▸ **WHAT IS ASKED**:
Extract every one of the lines below verbatim, keeping each character, space, and line break unchanged.

▸ **SUPPLIED ENTRIES**:
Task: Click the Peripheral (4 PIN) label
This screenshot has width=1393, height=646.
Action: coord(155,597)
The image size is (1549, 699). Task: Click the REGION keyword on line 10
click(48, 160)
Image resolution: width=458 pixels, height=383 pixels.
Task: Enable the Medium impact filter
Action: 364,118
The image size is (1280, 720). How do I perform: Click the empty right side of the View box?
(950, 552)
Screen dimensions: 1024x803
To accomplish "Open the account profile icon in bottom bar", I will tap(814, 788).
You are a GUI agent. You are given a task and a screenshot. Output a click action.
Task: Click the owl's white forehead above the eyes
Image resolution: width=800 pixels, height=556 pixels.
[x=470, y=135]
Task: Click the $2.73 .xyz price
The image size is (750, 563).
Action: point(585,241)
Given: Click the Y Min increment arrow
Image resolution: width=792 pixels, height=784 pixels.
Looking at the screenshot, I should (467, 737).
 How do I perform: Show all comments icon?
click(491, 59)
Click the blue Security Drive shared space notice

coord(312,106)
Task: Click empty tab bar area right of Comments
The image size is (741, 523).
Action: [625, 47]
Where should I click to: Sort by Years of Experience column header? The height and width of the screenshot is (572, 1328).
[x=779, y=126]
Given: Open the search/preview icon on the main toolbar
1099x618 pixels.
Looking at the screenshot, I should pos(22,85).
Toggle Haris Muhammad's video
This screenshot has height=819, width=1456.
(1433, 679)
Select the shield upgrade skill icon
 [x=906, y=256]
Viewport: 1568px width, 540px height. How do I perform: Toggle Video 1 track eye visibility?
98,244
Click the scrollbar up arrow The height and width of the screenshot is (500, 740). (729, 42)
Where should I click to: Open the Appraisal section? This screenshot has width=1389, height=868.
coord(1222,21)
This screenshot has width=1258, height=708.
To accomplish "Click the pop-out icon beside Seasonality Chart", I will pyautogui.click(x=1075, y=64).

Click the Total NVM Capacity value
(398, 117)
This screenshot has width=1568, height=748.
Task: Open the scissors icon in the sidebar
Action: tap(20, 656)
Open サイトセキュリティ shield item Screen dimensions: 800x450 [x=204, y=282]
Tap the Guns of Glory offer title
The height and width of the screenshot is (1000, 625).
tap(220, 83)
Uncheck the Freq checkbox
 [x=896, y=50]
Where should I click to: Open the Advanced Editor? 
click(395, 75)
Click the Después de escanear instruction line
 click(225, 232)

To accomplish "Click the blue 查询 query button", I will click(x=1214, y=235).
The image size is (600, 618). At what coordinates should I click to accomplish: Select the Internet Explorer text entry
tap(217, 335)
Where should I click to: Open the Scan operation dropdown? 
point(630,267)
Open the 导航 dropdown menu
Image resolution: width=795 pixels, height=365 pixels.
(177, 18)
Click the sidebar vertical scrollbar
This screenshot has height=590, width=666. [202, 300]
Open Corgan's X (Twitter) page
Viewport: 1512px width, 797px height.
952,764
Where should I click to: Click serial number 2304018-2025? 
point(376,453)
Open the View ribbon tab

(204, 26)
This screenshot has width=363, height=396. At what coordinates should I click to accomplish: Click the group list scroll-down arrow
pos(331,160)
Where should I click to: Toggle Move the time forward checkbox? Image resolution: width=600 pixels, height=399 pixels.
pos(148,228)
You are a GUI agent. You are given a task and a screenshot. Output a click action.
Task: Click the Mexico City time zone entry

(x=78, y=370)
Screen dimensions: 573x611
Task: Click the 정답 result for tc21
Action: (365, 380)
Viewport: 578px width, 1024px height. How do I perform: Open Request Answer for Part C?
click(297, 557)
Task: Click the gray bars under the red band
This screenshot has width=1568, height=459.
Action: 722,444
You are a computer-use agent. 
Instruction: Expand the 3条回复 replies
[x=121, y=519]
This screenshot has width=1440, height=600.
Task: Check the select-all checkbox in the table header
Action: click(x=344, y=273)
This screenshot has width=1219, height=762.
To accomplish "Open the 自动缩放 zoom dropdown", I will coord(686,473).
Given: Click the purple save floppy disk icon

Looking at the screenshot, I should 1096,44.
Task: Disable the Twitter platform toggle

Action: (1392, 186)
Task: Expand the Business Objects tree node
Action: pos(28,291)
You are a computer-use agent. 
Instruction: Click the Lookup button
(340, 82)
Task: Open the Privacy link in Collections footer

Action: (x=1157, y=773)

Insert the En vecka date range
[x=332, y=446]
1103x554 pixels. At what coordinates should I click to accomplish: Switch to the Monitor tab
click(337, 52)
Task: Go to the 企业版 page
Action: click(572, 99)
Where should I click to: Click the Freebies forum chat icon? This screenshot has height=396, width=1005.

▸ **EXPECTED ANSWER**:
Task: Click the Peripheral (4 PIN) label
This screenshot has width=1393, height=646.
Action: coord(155,597)
The image size is (1549, 699). Task: Click the REGION keyword on line 10
click(48, 160)
Image resolution: width=458 pixels, height=383 pixels.
Task: Enable the Medium impact filter
Action: 364,118
The image size is (1280, 720). How do I perform: Click the empty right side of the View box?
(950, 552)
Screen dimensions: 1024x803
To accomplish "Open the account profile icon in bottom bar", I will tap(814, 788).
You are a GUI agent. You are given a task and a screenshot. Output a click action.
Task: Click the owl's white forehead above the eyes
Image resolution: width=800 pixels, height=556 pixels.
[x=470, y=135]
Task: Click the $2.73 .xyz price
The image size is (750, 563).
Action: point(585,241)
Given: Click the Y Min increment arrow
Image resolution: width=792 pixels, height=784 pixels.
Looking at the screenshot, I should (467, 737).
 How do I perform: Show all comments icon?
click(491, 59)
Click the blue Security Drive shared space notice

coord(312,106)
Task: Click empty tab bar area right of Comments
The image size is (741, 523).
Action: [625, 47]
Where should I click to: Sort by Years of Experience column header? The height and width of the screenshot is (572, 1328).
[x=779, y=126]
Given: Open the search/preview icon on the main toolbar
1099x618 pixels.
Looking at the screenshot, I should pos(22,85).
Toggle Haris Muhammad's video
This screenshot has height=819, width=1456.
(1433, 679)
Select the shield upgrade skill icon
 [x=906, y=256]
Viewport: 1568px width, 540px height. How do I perform: Toggle Video 1 track eye visibility?
98,244
Click the scrollbar up arrow The height and width of the screenshot is (500, 740). (729, 42)
Where should I click to: Open the Appraisal section? This screenshot has width=1389, height=868.
coord(1222,21)
This screenshot has width=1258, height=708.
To accomplish "Click the pop-out icon beside Seasonality Chart", I will pyautogui.click(x=1075, y=64).

Click the Total NVM Capacity value
(398, 117)
This screenshot has width=1568, height=748.
Task: Open the scissors icon in the sidebar
Action: tap(20, 656)
Open サイトセキュリティ shield item Screen dimensions: 800x450 [x=204, y=282]
Tap the Guns of Glory offer title
The height and width of the screenshot is (1000, 625).
tap(220, 83)
Uncheck the Freq checkbox
 [x=896, y=50]
Where should I click to: Open the Advanced Editor? 
click(395, 75)
Click the Después de escanear instruction line
 click(225, 232)

To accomplish "Click the blue 查询 query button", I will click(x=1214, y=235).
The image size is (600, 618). At what coordinates should I click to accomplish: Select the Internet Explorer text entry
tap(217, 335)
Where should I click to: Open the Scan operation dropdown? 
point(630,267)
Open the 导航 dropdown menu
Image resolution: width=795 pixels, height=365 pixels.
(177, 18)
Click the sidebar vertical scrollbar
This screenshot has height=590, width=666. [202, 300]
Open Corgan's X (Twitter) page
Viewport: 1512px width, 797px height.
952,764
Where should I click to: Click serial number 2304018-2025? 
point(376,453)
Open the View ribbon tab

(204, 26)
This screenshot has width=363, height=396. At what coordinates should I click to accomplish: Click the group list scroll-down arrow
pos(331,160)
Where should I click to: Toggle Move the time forward checkbox? Image resolution: width=600 pixels, height=399 pixels.
pos(148,228)
You are a GUI agent. You are given a task and a screenshot. Output a click action.
Task: Click the Mexico City time zone entry

(x=78, y=370)
Screen dimensions: 573x611
Task: Click the 정답 result for tc21
Action: (365, 380)
Viewport: 578px width, 1024px height. How do I perform: Open Request Answer for Part C?
click(297, 557)
Task: Click the gray bars under the red band
This screenshot has width=1568, height=459.
Action: 722,444
You are a computer-use agent. 
Instruction: Expand the 3条回复 replies
[x=121, y=519]
This screenshot has width=1440, height=600.
Task: Check the select-all checkbox in the table header
Action: click(x=344, y=273)
This screenshot has width=1219, height=762.
To accomplish "Open the 自动缩放 zoom dropdown", I will coord(686,473).
Given: Click the purple save floppy disk icon

Looking at the screenshot, I should 1096,44.
Task: Disable the Twitter platform toggle

Action: (1392, 186)
Task: Expand the Business Objects tree node
Action: pos(28,291)
You are a computer-use agent. 
Instruction: Click the Lookup button
(340, 82)
Task: Open the Privacy link in Collections footer

Action: (x=1157, y=773)

Insert the En vecka date range
[x=332, y=446]
1103x554 pixels. At what coordinates should I click to accomplish: Switch to the Monitor tab
click(337, 52)
Task: Go to the 企业版 page
Action: click(572, 99)
Where should I click to: Click the Freebies forum chat icon? This screenshot has height=396, width=1005.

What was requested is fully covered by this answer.